• What is needed
Return only that part of the material below which starts with the line containing "For every named" and goes on through the line containing "FIORI & FRUTTA", restated exactly.

• Raw data
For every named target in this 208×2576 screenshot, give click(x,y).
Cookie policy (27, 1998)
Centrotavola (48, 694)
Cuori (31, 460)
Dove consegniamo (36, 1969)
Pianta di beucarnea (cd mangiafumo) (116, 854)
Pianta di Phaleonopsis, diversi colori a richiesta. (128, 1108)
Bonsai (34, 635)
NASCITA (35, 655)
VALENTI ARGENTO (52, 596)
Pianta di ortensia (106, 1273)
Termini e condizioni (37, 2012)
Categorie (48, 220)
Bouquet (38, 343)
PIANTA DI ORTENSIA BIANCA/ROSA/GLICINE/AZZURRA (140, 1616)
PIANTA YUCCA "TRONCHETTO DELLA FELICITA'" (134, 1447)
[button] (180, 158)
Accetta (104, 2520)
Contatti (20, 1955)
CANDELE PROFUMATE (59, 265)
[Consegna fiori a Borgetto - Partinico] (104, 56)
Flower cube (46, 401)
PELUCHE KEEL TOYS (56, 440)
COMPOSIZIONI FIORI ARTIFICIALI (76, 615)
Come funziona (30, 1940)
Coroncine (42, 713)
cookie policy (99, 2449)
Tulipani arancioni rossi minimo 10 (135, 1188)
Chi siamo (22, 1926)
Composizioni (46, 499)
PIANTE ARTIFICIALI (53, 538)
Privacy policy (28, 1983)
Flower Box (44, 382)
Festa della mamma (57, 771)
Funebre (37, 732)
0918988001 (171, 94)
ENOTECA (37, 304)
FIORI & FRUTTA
---
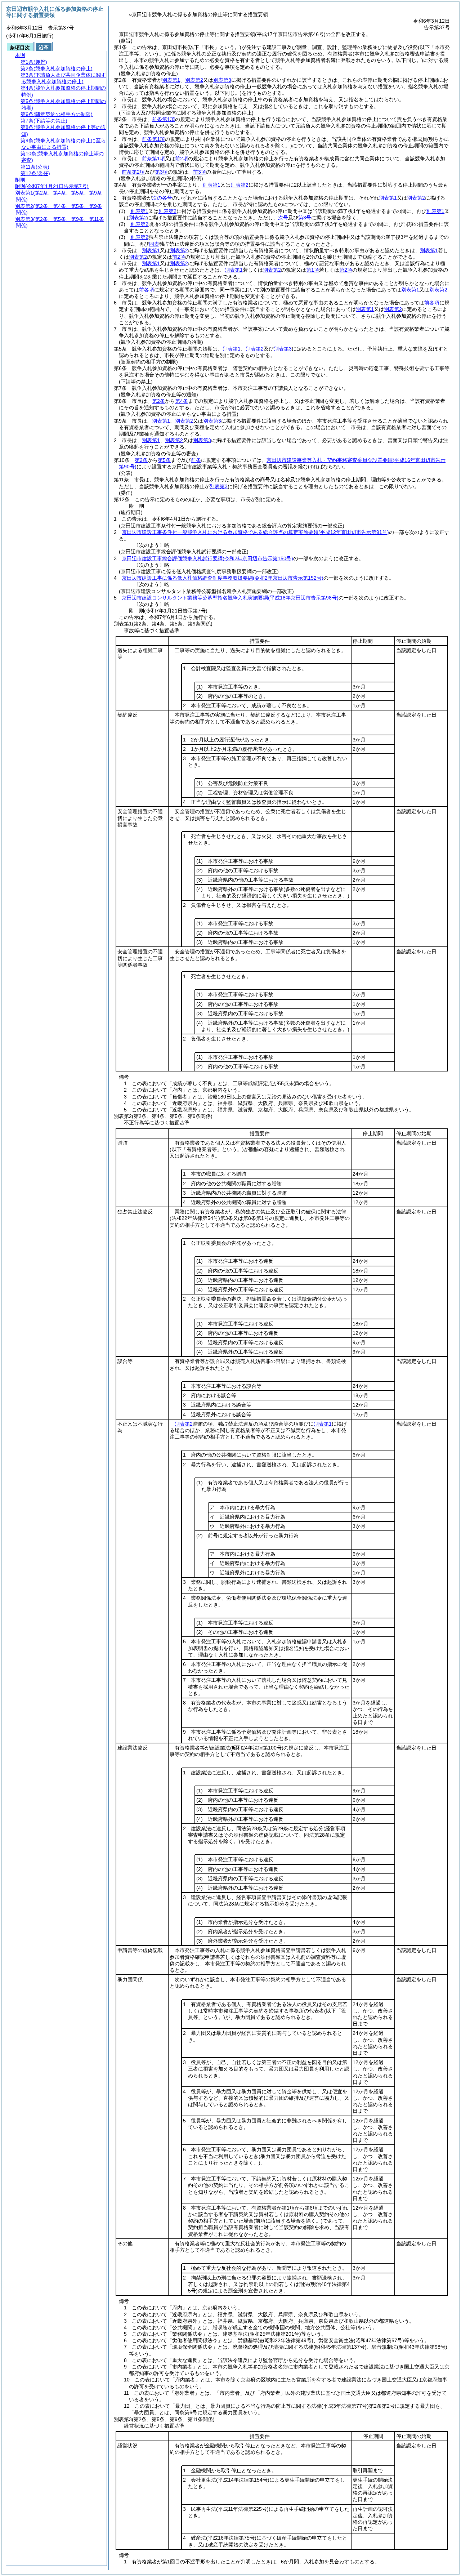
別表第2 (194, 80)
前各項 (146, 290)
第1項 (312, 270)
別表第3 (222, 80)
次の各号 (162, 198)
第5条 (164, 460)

• Problem solution
For every named target in this 208×2576 screenshot, give click(x,y).
Cookie policy (27, 1998)
Centrotavola (48, 694)
Cuori (31, 460)
Dove consegniamo (36, 1969)
Pianta di beucarnea (cd mangiafumo) (116, 854)
Pianta di Phaleonopsis, diversi colori a richiesta. (128, 1108)
Bonsai (34, 635)
NASCITA (35, 655)
VALENTI ARGENTO (52, 596)
Pianta di ortensia (106, 1273)
Termini e condizioni (37, 2012)
Categorie (48, 220)
Bouquet (38, 343)
PIANTA DI ORTENSIA BIANCA/ROSA/GLICINE/AZZURRA (140, 1616)
PIANTA YUCCA "TRONCHETTO DELLA FELICITA'" (134, 1447)
[button] (180, 158)
Accetta (104, 2520)
Contatti (20, 1955)
CANDELE PROFUMATE (59, 265)
[Consegna fiori a Borgetto - Partinico] (104, 56)
Flower cube (46, 401)
PELUCHE KEEL TOYS (56, 440)
COMPOSIZIONI FIORI ARTIFICIALI (76, 615)
Come funziona (30, 1940)
Coroncine (42, 713)
cookie policy (99, 2449)
Tulipani arancioni rossi minimo 10 (135, 1188)
Chi siamo (22, 1926)
Composizioni (46, 499)
PIANTE ARTIFICIALI (53, 538)
Privacy policy (28, 1983)
Flower Box (44, 382)
Festa della mamma (57, 771)
Funebre (37, 732)
0918988001 (171, 94)
ENOTECA (37, 304)
FIORI & FRUTTA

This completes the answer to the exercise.